The square root of negative one is essential if mathematically you want to
calculate how things rotate. It you pair up a Imaginary Number(i) and a
regular old Real Number you get a Complex Number, and you can make a one to
one relationship between the way Complex numbers add subtract multiply and
divide and the way things move in a two dimensional plane, and that is
enormously important. Or you could put it another way, regular numbers that
most people are familiar with just have a magnitude, but complex numbers
have a magnitude AND a direction.

Many thought the square root of negative one (i) didn't have much practical
use until about 1860 when Maxwell used them in his famous equations to
figure out how Electromagnetism worked.
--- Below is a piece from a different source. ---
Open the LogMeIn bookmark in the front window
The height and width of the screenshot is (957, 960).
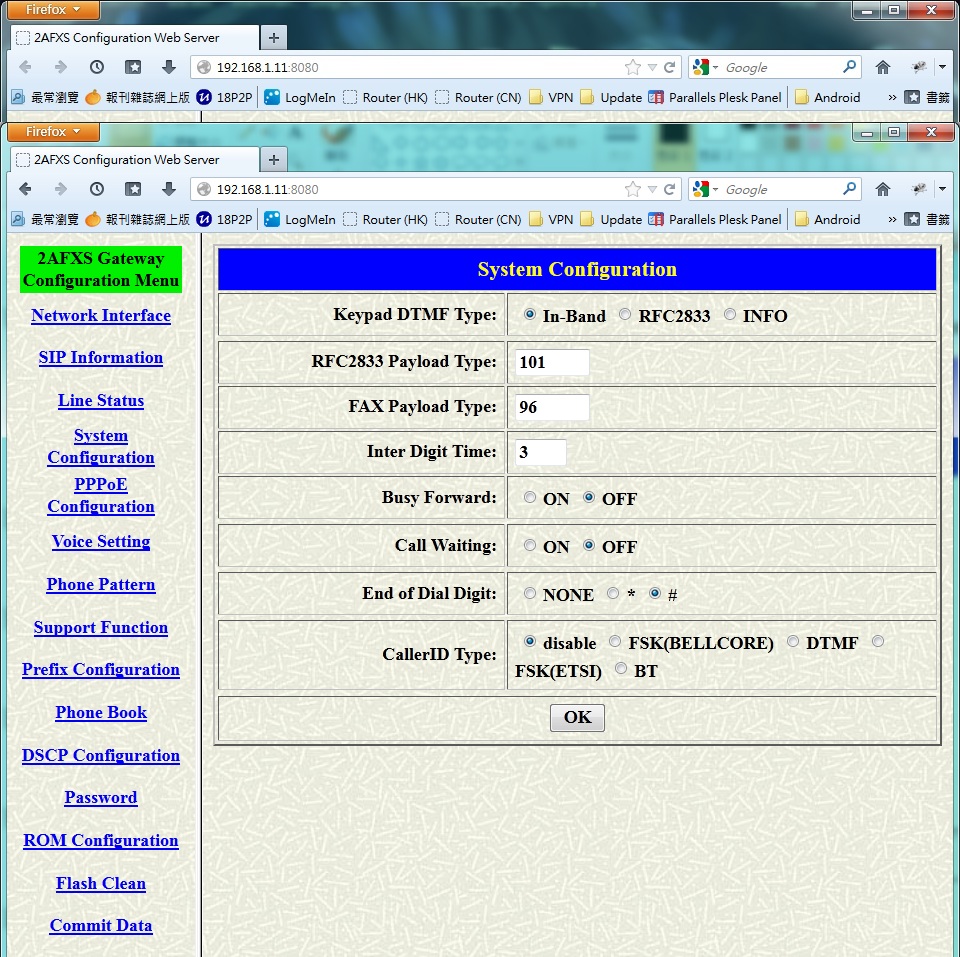point(299,219)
Today nearly all quantum mechanical
equations have an"i" in them somewhere, and it might not be going too far
to say that is the source of quantum weirdness. The Schrodinger equation is
deterministic and describes the quantum wave function, but that function is
an abstraction and is unobservable, to get something you can see you must
square the wave function and that gives you the probability you will
observe a particle at any spot; but Schrodinger's equation has an "i" in it
and that means very different quantum wave functions can give the exact
same probability distribution when you square it; remember with i you get
weird stuff like i^2=i^6 =-1 and i^4=i^100=1.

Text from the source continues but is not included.